Carnavales de alegría por Adrían Abonizio

No es verdad que los carnavales me ponen melancólico por lo que tuvieron de felices. No constituyen un pasado emblemático de alegrías pasadas ni fervor póstumo. No eran más que la vigilia de las armas en una semana de vértigo y novedad. Mi única melancolía fue comprender, en el amanecer de las cosas, que la pena verdadera estaba en el primer fracaso amoroso, la sordera de un país caníbal y que habría de caminar mucho y mal todo aquel no nacido en cuna de oro. En la escuela obligatoria y en la familia desarmada. La patria de la inocencia. La patria de las cosas mágicas. La patria del anochecer en que uno se dormía protegido por el retumbar de las comparsas que ensayaban en los barracones. Los carnavales no igualaban nada: mostraban lo que éramos.
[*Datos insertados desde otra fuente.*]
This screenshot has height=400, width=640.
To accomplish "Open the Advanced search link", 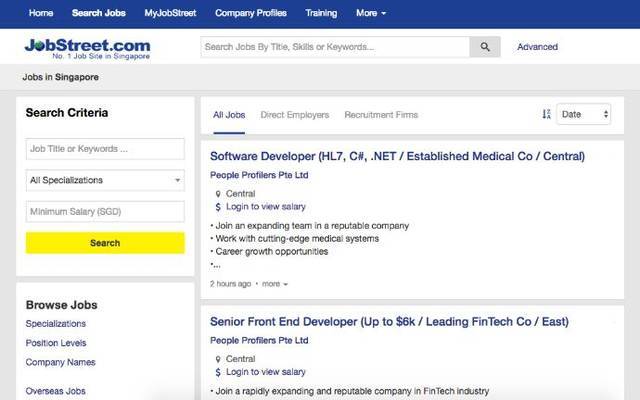I will click(537, 47).
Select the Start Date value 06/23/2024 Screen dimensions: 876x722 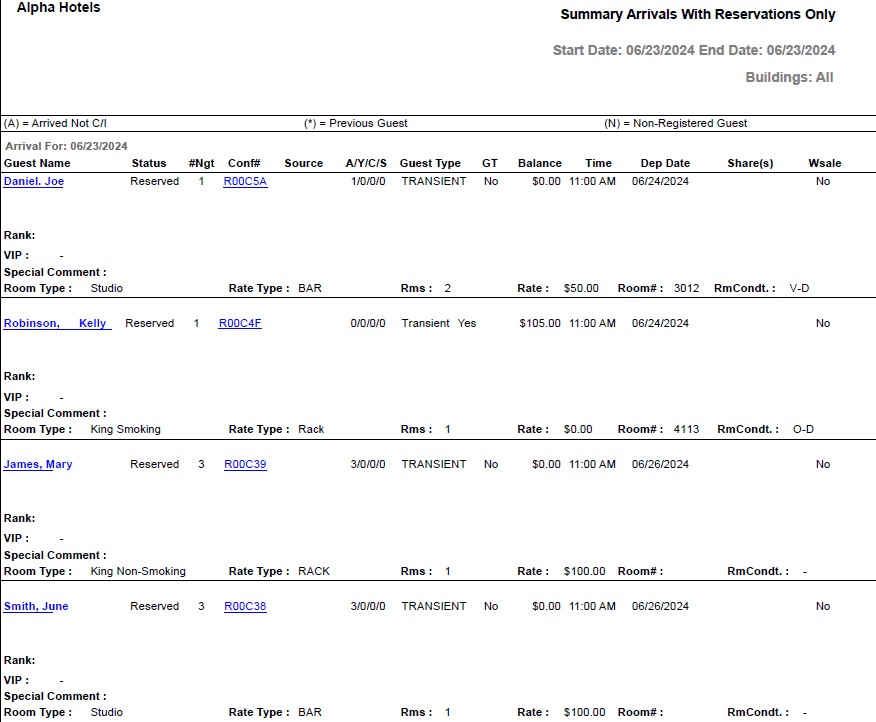(656, 50)
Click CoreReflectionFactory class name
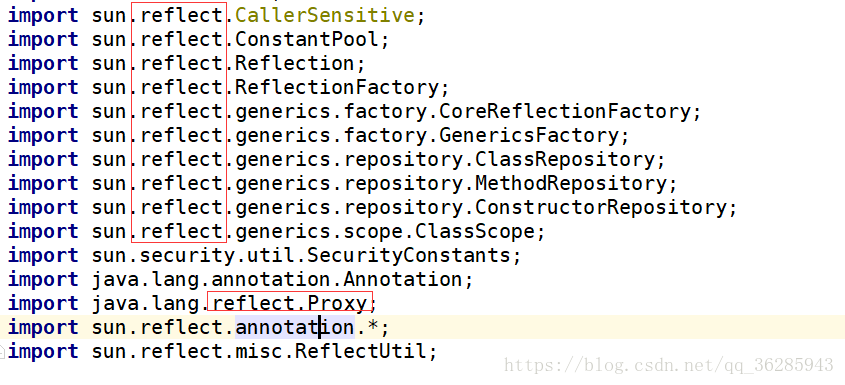The height and width of the screenshot is (385, 845). click(565, 111)
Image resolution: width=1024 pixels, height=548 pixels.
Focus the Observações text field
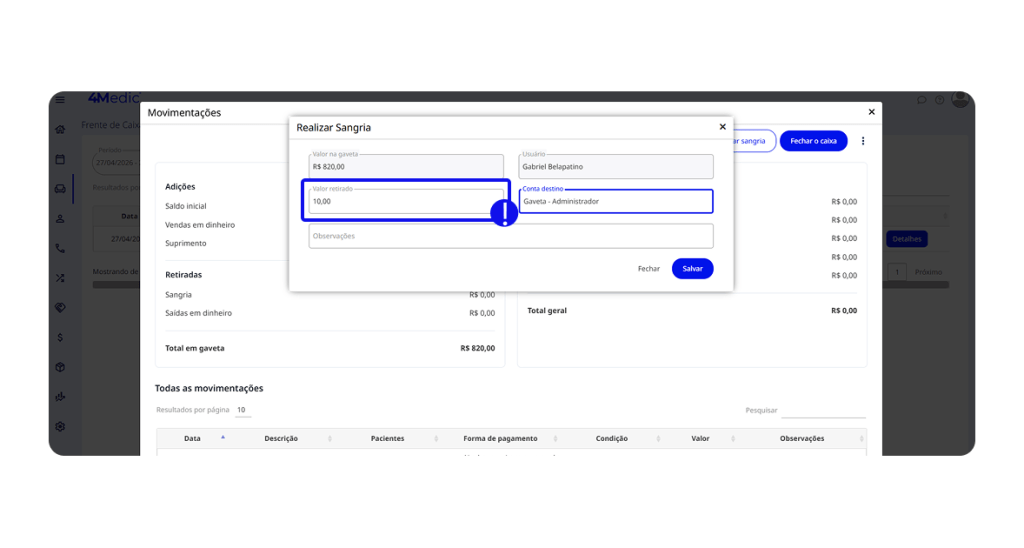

Eran una droga poderosa: uno podía sangrar en una pelea que el Rey Momo lo curaba. A uno se le podía morir un tío que el carnaval lo amenguaba. O un padre hastiado molernos a patadas o mordernos un perro rabioso o caer por goleada que el carnaval todo lo sanaba. Ser chicos era una maldición de indiferencia. Lo único nuestro y poderoso era el juego de agua en la siesta, en que uno olvidaba masturbarse o mirar canal cinco, para salir a mojar chicas. Recuerdo que se evitaba gastar agua en las feas y ese estigma me duró hasta hoy: cuando puedo voy hacia una y le declaro un amor de paso como para redimirme. La impiedad y el sarcasmo, el erotismo, la victoria o derrota estaban en los carnavales. Algunos les ponían a las bombuchas piedritas o venenitos de paraíso para que doliera; otros pintura para que manchara y los más osados orina para que oliera. Yo despreciaba esas prácticas pero al tener una puntería endiablada, me solían contratar los más grandes como mercenario a cambio de fotos porno. Cuando me hastié del contrato vil (diez víctimas por una foto de la Sarli) escapé y allí, en el atardecer con olor de glicinas y el recio sudor que exhalaban los mayores que se habían estado corriendo con cubos de agua, descubrí la hilera de cantores que esperaban su oportunidad de inscribirse para trepar alguna noche al escenario. Cantaban cosas tremebundas, horrorosas, lúgubres, pero al ser carnaval la gente perdonaba esas letras mortuorias, esa vergüenza ajena mientras llovían serpentinas sobre sus cabezas engominadas de artistas y resonaban los compases fúnebres de sus vidas de tango.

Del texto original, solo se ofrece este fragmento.